An Accurate Deep Learning Model for Clinical Entity Recognition From Clinical Notes

The growing use of electronic health records in the medical domain results in generating a large amount of medical data that is stored in the form of clinical notes. These clinical notes are enriched with clinical entities like disease, treatment, tests, drugs, genes, and proteins. The extraction of clinical entities from clinical notes is a challenging task as clinical notes are written in the form of natural language. The extraction of clinical entities has many useful applications such as clinical notes analysis, medical data privacy, decision support systems, and disease analysis. Although various machine learning and deep learning models are developed to extract clinical entities from clinical notes, developing an accurate model is still challenging.

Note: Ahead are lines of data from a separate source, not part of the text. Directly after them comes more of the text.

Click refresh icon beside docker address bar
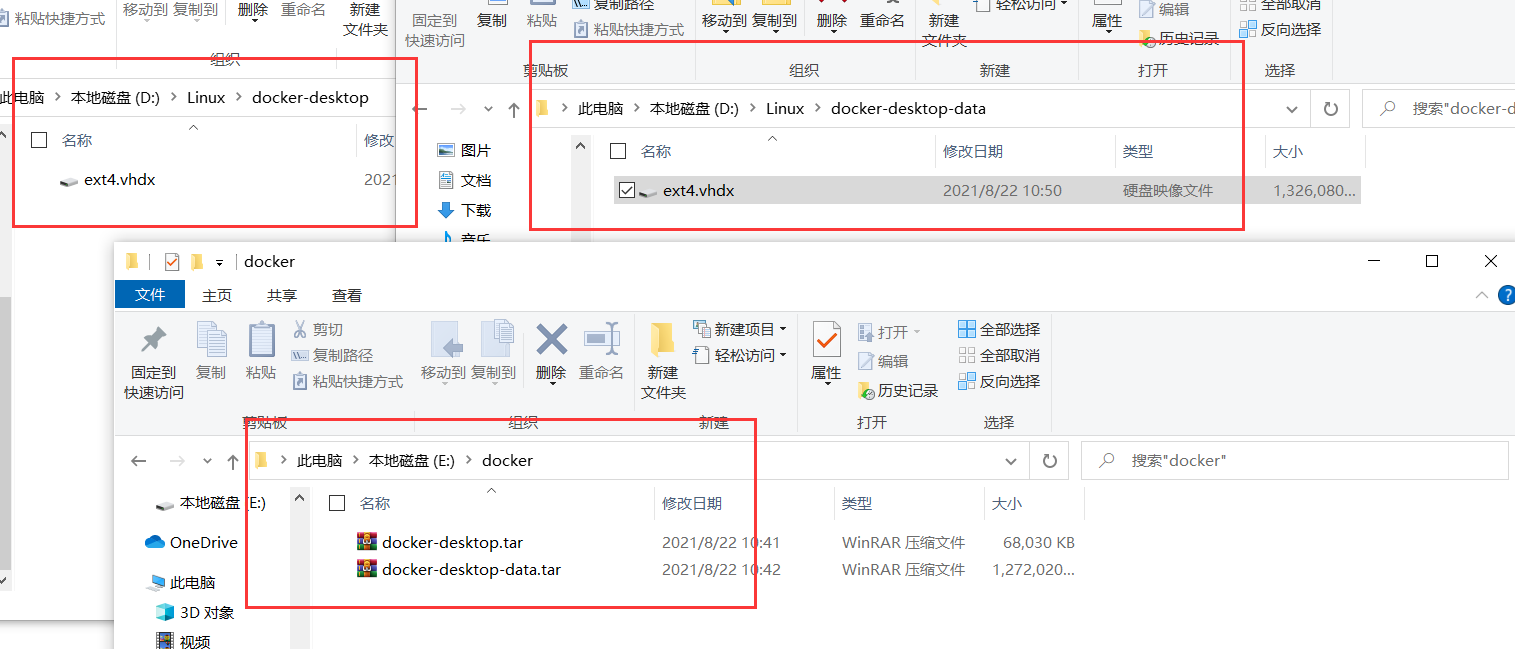1515x649 pixels. pyautogui.click(x=1049, y=461)
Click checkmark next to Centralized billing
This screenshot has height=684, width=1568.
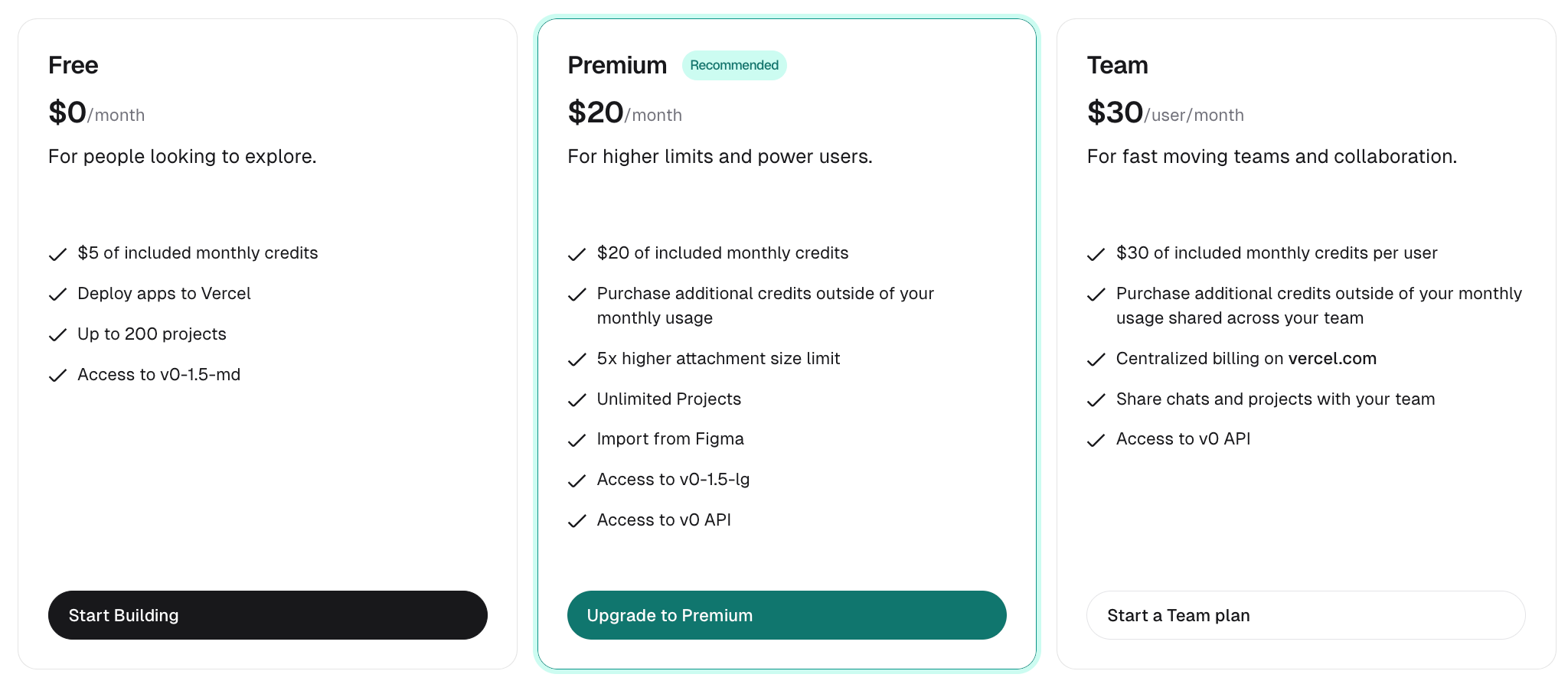[x=1096, y=360]
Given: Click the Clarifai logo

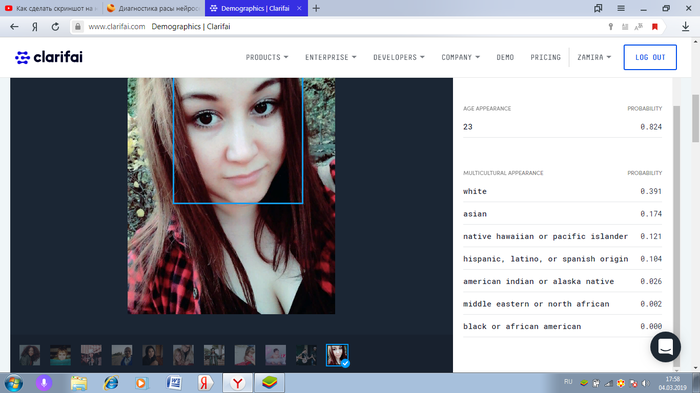Looking at the screenshot, I should click(x=49, y=57).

This study presents a novel deep learning-based technique to extract the clinical entities from clinical notes. The proposed model uses local and global context to extract clinical entities in contrast to existing models that use only global context. The combination of CNN, Bi-LSTM, and CRF with non-complex embedding (proposed model) outperforms existing models by a margin of $4-10\%$ and $5-12\%$ in terms of F1-score on i2b2-2010 and i2b2-2012 data. The accurate detection of clinical entities can be helpful in the privacy preservation of medical data that increases the user's and medical organization's trust in sharing medical data.